(Page and screen pointing data)
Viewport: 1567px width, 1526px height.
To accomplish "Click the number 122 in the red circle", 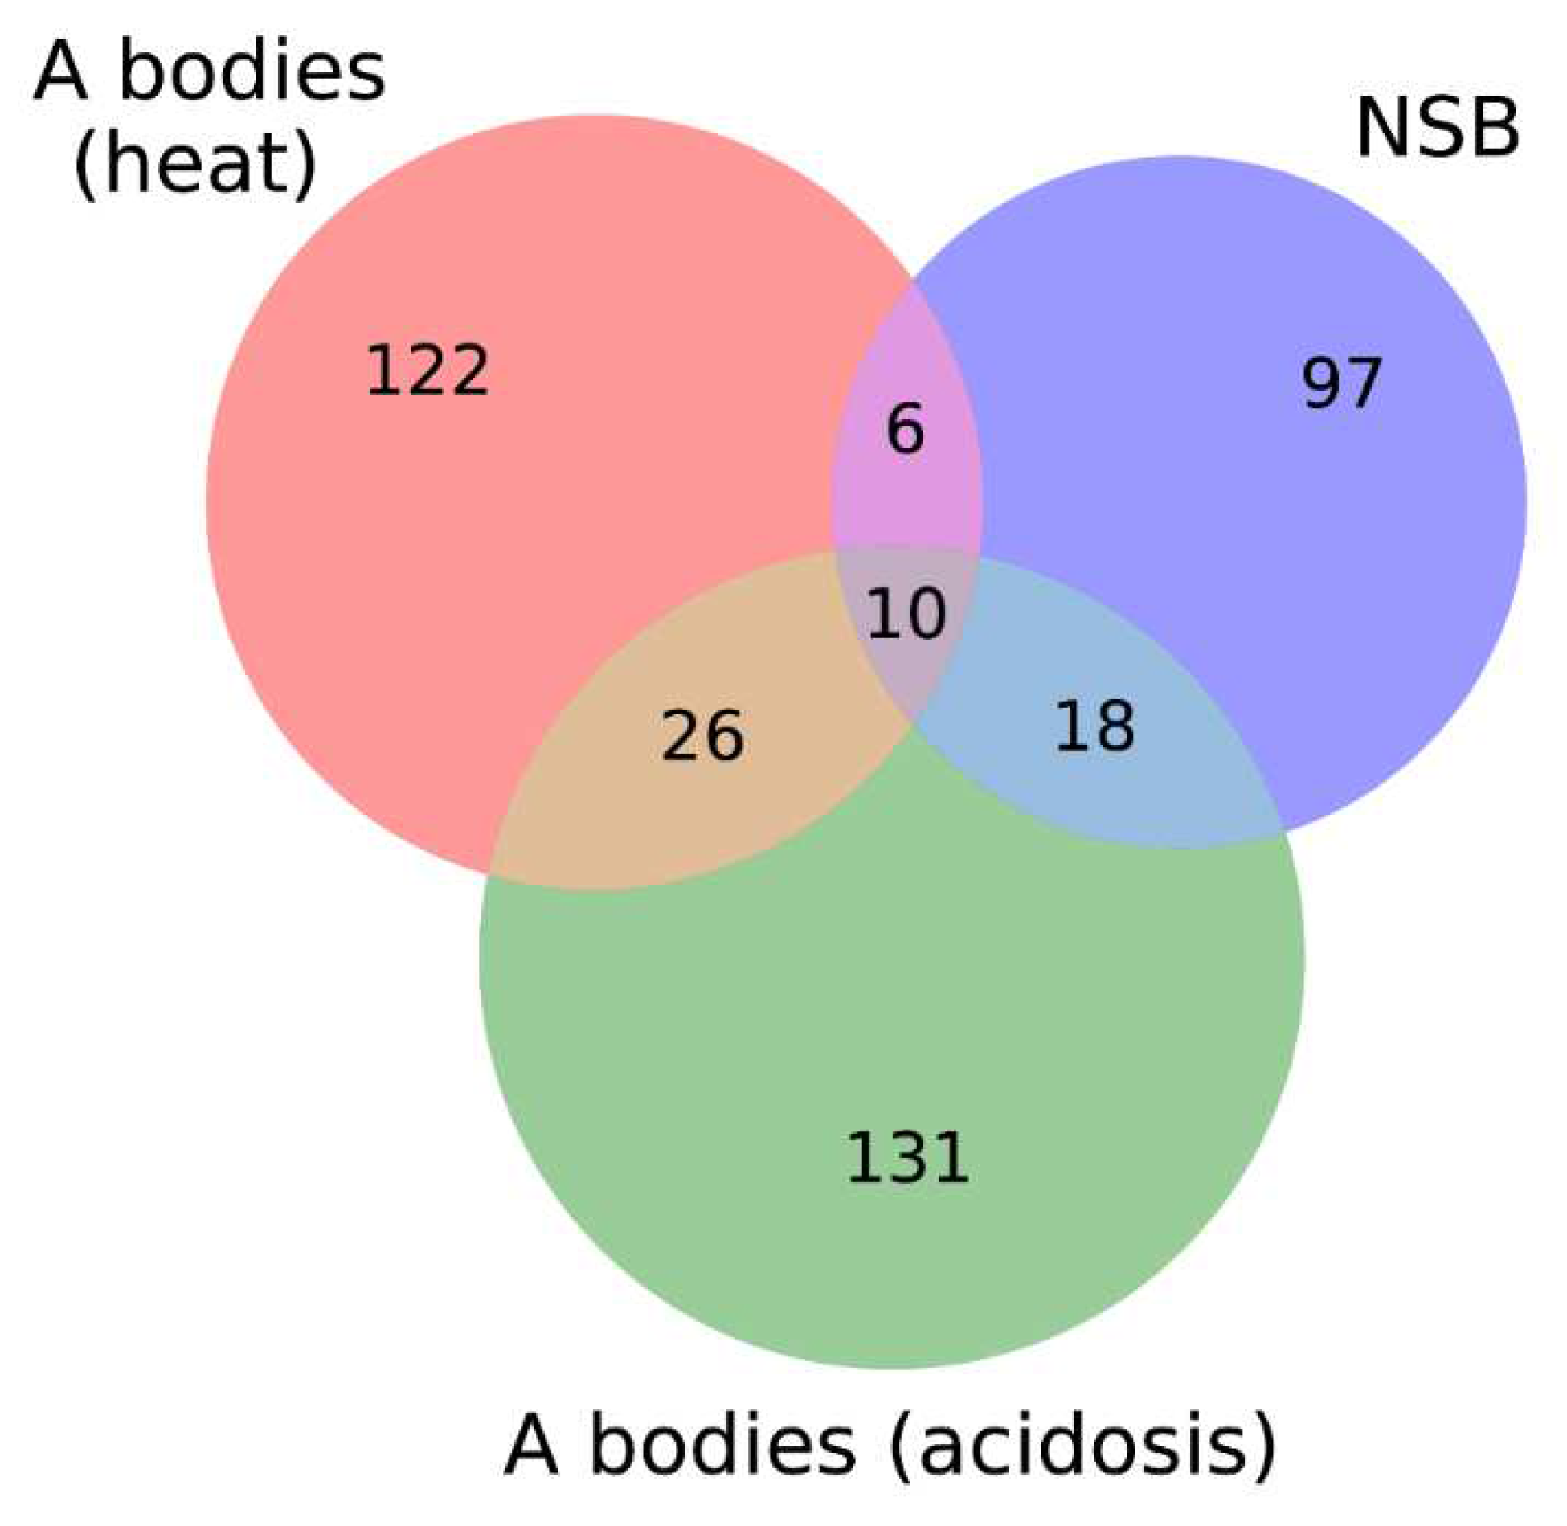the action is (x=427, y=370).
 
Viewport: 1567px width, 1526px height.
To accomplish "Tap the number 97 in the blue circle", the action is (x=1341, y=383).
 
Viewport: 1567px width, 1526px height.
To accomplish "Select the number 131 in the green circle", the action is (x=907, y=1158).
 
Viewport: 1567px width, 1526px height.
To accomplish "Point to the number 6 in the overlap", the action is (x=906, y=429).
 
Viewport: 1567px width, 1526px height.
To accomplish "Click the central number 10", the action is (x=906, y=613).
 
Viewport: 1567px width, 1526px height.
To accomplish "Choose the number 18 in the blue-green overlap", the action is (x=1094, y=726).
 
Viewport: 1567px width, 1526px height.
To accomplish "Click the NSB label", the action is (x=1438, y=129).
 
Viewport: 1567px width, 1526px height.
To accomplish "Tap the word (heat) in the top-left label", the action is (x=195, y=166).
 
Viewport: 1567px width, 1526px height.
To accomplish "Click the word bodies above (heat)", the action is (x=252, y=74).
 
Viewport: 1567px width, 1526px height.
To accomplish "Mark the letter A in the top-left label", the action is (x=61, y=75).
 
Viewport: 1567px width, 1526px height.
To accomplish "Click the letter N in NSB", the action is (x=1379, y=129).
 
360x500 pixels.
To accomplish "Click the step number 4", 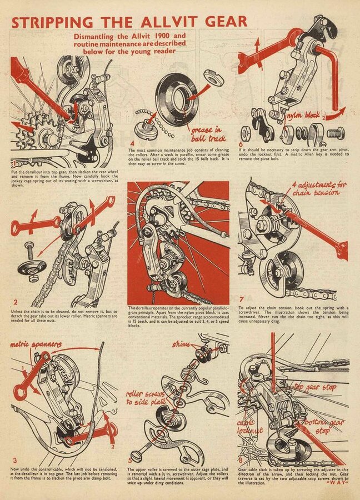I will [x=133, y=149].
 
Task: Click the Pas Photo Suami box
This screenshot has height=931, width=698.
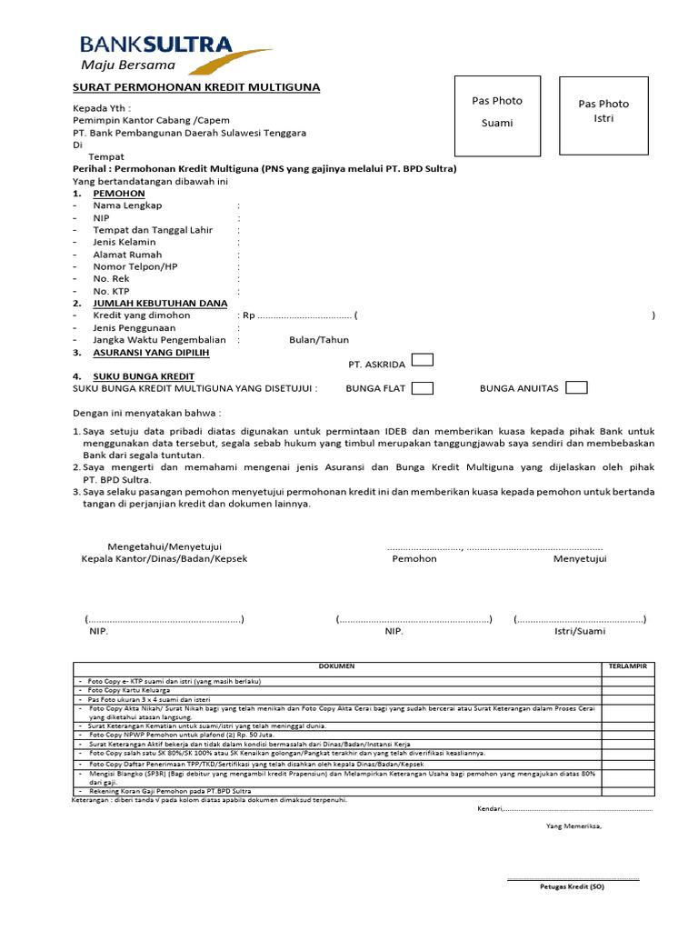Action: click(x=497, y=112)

Set problem | Count the lines of the records above that contain the word "letter", and give only the number.

Task output | 2